Even with enhanced oil recovery techniques that extend the life of existing oil fields (such as drilling horizontally and carbon dioxide flooding) he explained, and the oil that can be extracted from the Canadian Tar Sands in Northern Alberta or the liquid fuel that can be made from coal, we won’t be able to bridge the energy shortfall. And, given that extracting oil from tar sands and fuel from coal are notoriously “filthy processes” that emit huge quantities of greenhouse gases, none of these alternative scenarios even begin to take into account climate change.
Here’s an example that demonstrates problem: Canada’s Tar Sands will produce 2.5 million barrels of oil a day by 2015, said Leggett, the same amount that the UK is predicted to consume by 2025. Hardly a reason to hail the Canadian Tar Sands as the answer to our oil needs, or the next North Sea (as large sectors of the media have done).

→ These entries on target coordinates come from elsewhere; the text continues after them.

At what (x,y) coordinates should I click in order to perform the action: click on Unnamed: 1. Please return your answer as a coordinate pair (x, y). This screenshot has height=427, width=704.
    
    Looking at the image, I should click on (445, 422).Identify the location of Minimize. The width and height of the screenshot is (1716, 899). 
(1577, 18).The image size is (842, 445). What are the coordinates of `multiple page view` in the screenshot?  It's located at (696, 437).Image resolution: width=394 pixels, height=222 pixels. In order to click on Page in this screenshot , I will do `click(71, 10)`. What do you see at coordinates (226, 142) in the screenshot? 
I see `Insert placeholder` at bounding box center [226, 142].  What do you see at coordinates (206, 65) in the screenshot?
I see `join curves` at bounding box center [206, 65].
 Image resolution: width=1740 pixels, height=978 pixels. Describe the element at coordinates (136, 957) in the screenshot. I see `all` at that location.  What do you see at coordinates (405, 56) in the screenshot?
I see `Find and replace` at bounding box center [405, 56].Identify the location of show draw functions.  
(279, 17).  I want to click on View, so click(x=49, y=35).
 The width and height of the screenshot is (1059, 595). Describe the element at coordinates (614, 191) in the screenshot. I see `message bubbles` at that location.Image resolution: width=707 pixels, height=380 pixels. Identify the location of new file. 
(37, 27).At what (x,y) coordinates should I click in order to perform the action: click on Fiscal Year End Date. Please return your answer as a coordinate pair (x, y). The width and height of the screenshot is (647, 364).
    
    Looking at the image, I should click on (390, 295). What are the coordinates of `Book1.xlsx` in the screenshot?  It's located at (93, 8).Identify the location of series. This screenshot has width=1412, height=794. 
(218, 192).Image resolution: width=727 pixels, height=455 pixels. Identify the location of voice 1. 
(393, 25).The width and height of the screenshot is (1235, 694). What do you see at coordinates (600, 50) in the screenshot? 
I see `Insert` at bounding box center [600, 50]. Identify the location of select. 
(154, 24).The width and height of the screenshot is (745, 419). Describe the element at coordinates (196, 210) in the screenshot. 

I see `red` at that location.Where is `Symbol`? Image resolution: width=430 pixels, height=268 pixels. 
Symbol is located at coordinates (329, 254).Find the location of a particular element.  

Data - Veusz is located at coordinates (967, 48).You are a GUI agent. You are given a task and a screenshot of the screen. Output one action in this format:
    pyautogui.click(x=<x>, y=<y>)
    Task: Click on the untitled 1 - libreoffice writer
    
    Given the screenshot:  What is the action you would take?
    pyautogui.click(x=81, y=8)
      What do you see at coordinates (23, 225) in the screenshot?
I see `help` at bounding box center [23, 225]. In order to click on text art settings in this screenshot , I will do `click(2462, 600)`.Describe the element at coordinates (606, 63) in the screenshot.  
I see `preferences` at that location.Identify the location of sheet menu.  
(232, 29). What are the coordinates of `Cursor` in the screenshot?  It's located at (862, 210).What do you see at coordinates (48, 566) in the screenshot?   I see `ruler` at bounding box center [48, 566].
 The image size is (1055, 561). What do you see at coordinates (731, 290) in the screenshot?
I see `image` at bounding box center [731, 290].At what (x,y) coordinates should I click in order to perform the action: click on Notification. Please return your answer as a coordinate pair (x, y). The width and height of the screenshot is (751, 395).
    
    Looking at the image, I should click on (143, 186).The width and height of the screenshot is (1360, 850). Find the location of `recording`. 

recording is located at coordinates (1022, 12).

What should we do? Concentrate our energies and money on “getting out of oil” and into energy conservation, advised Leggett. A technology-agnostic approach is the way forward — combining many different energy sources such as solar, biofuels, wind, hybrid, hydrogen and so on — and represents our opportunity to get it right this time round. Beware of the “nuclear vampire” he also warned. “Money will be tight and there’s going to be great competition between energy sources.” It’ll be up to us to ensure that the money goes towards renewable energy.